千葉法律事務所 所長 弁護士 大木 昌志

監修弁護士 大木 昌志弁護士法人ALG&Associates 千葉法律事務所 所長 弁護士

交通事故に遭って車が破損したり、怪我をしたりした場合、40年、50年先であっても示談できる……とは限りません。損害賠償を請求する権利には、時効があります。

うっかり放置していると権利を失うこともあるので、時効は非常に注意しなければなりません。
「どれくらいの期間で時効にかかるの?」「時効期間が満了しそうなんだけど、どうしたらいいの?」という疑問を持つ人は少なくないと思います。

そこで、以下、弁護士が交通事故の示談において注意すべき時効制度について、わかりやすく説明します。

交通事故の損害賠償請求は3年または5年で時効となる

損害賠償請求権とは、加害者側に対し、交通事故によって発生した損害について、支払いをするよう請求できる権利のことをいいます。

  • 物損(修理費など)の場合、時効期間は短くて3年
  • 人損(治療費など)の場合、時効期間は短くて5年

と一般的に言われることが多いですが、後述するように、起算点の考え方などで注意すべきことはいくつかあります。

※なお令和2年4月1日より前に起きた事故の場合、改正前の時効制度が適用されることになるため、時効期間が異なる可能性があることにご注意ください。

時効のスタートはいつから?

損害賠償請求権の起算点は、基本的に、「被害者又はその法定代理人が損害および加害者を知った時」から3年となることが多いです。

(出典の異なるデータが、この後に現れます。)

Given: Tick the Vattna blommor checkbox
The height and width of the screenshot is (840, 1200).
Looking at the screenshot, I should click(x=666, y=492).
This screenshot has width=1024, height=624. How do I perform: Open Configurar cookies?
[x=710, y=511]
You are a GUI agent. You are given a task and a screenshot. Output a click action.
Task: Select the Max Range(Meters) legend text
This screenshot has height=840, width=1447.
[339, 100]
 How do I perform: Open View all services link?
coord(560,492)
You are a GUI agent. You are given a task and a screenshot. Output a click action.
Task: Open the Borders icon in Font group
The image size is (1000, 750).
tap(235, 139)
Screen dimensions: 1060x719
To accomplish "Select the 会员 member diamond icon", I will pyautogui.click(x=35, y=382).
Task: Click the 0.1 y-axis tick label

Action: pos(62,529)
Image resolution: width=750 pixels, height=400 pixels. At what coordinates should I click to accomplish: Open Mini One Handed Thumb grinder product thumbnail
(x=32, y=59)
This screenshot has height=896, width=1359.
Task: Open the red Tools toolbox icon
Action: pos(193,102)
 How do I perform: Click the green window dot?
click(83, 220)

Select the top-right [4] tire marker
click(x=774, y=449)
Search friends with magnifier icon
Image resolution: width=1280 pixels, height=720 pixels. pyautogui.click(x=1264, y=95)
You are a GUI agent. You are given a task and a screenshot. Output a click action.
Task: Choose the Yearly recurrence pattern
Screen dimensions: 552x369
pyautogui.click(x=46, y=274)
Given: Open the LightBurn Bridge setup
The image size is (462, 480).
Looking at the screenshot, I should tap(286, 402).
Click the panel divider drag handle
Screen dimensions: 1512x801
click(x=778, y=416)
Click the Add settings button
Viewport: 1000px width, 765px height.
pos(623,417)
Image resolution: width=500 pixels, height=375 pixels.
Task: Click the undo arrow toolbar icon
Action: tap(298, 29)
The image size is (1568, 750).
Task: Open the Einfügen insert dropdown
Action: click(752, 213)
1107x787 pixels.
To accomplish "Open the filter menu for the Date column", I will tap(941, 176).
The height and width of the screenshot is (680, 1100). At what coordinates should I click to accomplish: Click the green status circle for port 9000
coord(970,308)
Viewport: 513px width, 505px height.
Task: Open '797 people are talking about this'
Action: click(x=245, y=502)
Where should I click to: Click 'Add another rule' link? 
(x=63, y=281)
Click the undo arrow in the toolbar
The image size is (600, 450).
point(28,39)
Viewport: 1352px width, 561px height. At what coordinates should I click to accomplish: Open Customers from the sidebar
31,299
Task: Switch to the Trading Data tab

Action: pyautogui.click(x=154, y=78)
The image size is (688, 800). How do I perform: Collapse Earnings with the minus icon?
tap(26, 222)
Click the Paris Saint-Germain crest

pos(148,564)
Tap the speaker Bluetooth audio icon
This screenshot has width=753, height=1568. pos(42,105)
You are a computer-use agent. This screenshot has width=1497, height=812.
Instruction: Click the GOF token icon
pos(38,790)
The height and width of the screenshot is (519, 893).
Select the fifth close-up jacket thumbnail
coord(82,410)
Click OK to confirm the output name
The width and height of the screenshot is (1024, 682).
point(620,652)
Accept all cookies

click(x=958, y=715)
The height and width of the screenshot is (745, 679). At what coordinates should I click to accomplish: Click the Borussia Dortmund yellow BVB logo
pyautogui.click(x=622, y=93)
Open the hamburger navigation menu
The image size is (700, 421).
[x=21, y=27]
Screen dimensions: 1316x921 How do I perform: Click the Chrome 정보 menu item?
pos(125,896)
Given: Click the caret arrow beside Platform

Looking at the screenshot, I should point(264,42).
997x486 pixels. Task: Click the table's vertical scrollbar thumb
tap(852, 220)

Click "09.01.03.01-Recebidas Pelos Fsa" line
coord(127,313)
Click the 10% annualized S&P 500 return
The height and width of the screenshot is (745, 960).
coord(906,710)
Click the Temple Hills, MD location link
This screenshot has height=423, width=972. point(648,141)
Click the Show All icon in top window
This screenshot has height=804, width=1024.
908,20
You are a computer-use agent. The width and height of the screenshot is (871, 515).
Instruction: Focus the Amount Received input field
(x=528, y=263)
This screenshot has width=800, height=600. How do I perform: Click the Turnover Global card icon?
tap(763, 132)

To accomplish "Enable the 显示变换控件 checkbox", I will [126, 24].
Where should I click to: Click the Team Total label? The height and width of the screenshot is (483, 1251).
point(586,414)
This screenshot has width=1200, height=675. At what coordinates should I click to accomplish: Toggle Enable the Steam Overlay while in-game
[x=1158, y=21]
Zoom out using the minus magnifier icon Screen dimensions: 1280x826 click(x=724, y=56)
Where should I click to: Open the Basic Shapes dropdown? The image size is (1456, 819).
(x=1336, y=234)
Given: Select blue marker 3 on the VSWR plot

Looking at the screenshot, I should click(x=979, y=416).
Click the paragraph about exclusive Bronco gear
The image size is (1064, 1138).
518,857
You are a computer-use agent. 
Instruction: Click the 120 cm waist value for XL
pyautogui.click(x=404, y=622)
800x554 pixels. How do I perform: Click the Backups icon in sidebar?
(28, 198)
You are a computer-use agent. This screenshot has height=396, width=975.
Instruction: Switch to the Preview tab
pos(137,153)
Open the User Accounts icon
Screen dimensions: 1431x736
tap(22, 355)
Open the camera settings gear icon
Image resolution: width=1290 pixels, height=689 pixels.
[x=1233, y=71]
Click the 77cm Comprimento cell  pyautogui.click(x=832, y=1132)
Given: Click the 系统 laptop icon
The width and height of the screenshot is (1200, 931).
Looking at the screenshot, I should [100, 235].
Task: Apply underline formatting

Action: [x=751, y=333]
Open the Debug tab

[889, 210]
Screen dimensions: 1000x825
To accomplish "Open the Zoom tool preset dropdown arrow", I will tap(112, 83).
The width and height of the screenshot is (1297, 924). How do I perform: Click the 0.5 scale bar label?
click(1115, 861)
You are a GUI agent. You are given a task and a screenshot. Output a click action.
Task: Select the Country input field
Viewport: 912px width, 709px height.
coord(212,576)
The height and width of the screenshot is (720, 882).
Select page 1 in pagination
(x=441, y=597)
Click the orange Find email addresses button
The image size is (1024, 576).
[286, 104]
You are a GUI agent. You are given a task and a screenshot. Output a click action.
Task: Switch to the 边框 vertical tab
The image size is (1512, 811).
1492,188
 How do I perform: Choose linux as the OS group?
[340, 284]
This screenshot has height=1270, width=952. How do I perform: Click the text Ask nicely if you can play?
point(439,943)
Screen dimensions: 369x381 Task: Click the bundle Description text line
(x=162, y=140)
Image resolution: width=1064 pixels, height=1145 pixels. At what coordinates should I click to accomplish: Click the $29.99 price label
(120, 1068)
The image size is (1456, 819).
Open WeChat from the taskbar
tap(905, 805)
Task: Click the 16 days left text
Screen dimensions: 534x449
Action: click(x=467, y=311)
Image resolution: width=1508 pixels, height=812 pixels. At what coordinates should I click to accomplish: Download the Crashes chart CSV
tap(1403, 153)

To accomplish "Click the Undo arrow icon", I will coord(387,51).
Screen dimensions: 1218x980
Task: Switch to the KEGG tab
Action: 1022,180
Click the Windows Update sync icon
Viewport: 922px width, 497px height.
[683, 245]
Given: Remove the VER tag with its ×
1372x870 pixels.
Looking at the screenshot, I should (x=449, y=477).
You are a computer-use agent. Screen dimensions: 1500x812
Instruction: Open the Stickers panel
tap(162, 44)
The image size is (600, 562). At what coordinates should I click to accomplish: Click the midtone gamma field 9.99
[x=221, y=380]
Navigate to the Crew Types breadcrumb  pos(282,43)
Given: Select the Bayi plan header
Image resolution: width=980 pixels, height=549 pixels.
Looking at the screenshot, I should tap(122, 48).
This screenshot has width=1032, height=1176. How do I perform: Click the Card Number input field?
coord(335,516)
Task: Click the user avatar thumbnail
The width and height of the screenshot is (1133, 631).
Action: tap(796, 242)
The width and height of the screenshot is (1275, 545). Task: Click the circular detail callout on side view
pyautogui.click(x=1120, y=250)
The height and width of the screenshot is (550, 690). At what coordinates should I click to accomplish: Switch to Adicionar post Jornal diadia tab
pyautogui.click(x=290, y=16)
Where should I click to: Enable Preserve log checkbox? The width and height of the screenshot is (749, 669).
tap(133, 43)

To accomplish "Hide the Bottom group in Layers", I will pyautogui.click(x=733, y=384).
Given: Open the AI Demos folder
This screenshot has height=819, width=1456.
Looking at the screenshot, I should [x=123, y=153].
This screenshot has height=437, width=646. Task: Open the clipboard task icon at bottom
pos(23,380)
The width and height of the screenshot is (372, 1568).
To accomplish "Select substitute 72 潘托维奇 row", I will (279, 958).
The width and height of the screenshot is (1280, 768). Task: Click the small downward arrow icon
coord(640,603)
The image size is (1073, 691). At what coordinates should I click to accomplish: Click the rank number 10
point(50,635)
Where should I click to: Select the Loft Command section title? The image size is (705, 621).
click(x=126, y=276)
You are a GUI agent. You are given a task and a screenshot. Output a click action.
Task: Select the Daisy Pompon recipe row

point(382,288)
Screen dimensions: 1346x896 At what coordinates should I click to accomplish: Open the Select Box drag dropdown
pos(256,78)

時効期間のカウントの際、初日は基本的に算入しないため、通常の交通事故であれば、交通事故のあった日の翌日から時効期間のカウントがスタートします。

もっとも、例外的に、当て逃げ事故などのように、事故後すぐに「加害者を知」ることができない場合には、基本的に、以下①②のうち、いずれか早い方が基準になると考えられます。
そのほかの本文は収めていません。